Je veux l'homme le plus orgueilleux, le plus vivant, le plus affirmatif; je veux le monde, et le veux tel quel, et le veux encore, le veux éternellement, et je crie insatiablement: Bis! et non seulement pour moi seul, mais pour toute la pièce, et pour tout le spectacle; et non pour tout le spectacle seul, mais au fond pour moi, parce que le spectacle m'est nécessaire—parce qu'il me rend nécessaire—parce que je lui suis nécessaire—et parce que je le rends nécessaire.

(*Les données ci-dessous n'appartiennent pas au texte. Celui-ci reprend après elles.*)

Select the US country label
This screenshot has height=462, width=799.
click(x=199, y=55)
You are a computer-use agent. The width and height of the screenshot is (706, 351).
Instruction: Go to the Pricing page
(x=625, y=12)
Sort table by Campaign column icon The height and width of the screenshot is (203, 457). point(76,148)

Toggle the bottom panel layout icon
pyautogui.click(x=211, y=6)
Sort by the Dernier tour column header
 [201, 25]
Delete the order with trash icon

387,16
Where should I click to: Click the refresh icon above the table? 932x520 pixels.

Oui, Nietzsche démolit; il sape, mais ce n'est point en découragé, c'est en féroce; c'est noblement, glorieusement, surhumainement, comme un conquérant neuf violente des choses vieillies. La ferveur qu'il y met, il la redonne à d'autres pour construire. L'horreur du repos, du confort, de tout ce qui propose à la vie une diminution, un engourdissement, un sommeil, c'est là ce qui lui fait crever murailles et voûtes: On ne produit qu'à condition d'être riche en antagonismes, dit-il; on ne reste jeune qu'à condition que l'âme ne se détende pas, n'aspire pas au repos. Il sape les œuvres fatiguées et n'en forme pas de nouvelles, lui—mais il fait plus: il forme des ouvriers. Il démolit pour exiger plus d'eux; les accule.

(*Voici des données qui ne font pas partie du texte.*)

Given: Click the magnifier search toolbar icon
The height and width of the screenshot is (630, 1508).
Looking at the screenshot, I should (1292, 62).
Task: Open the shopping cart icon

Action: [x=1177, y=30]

L'admirable, c'est qu'il les gonfle en même temps de vie joyeuse, c'est qu'avec eux il rit au milieu des décombres, c'est qu'il y sème à tour de bras. Il n'est jamais plus rouge de vie que quand c'est pour ruiner les choses mortelles ou tristes. Chaque page est alors saturée d'une énergie créatrice; d'indistinctes nouveautés s'y agitent; il prévoit, il pressent, il appelle—et il rit.—Œuvre admirable? non—mais préface d'œuvres admirables. Démolir, Nietzsche? Allons donc! Il construit,—il construit, vous dis-je! il construit à bras raccourcis.

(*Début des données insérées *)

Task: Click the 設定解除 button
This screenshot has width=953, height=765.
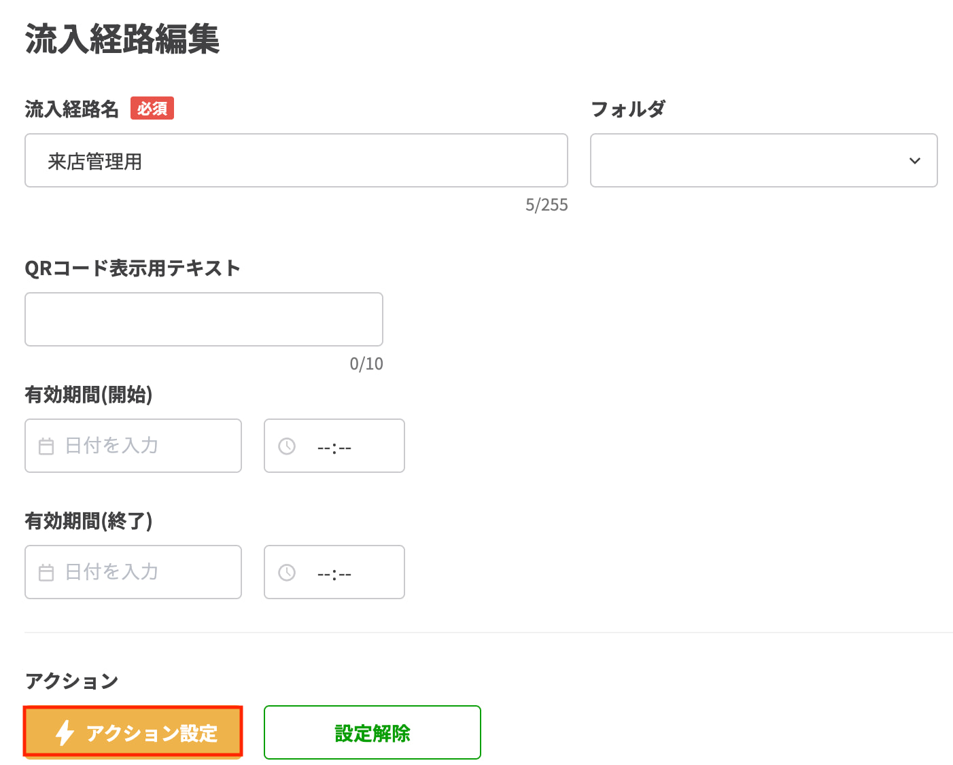Action: pos(372,732)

Je voudrais pouvoir louer plus le petit livre de Lichtenberger sur Nietzsche. A défaut de Nietzsche même, c'est là, chère Angèle, ce que je vous conseillerais de lire. Je le ferais plus volontiers si certaine timidité d'esprit n'avait fait l'auteur traiter son sujet avec presque trop de conscience. Oui, pour bien parler de Nietzsche, il faut plus de passion et moins d'école; plus de passion surtout, et partant moins de crainte. Le dernier chapitre, en guise de conclusion, étudiant Nietzsche dans son ensemble, cherche en quoi il est bon, en quoi mauvais—etc.; il pondère, limite, sauvegarde. Nietzsche entraîne tant d'effrayantes choses après lui! Si donc la peur domine, je préfère entendre bannir Nietzsche en entier plutôt que d'en voir approuver seulement les parties rassurantes. Ce sont parties d'un tout. La modération le supprime. Et je comprends que Nietzsche fasse peur; mais les idées qui ne heurtent rien d'abord ne sont en rien réformatrices.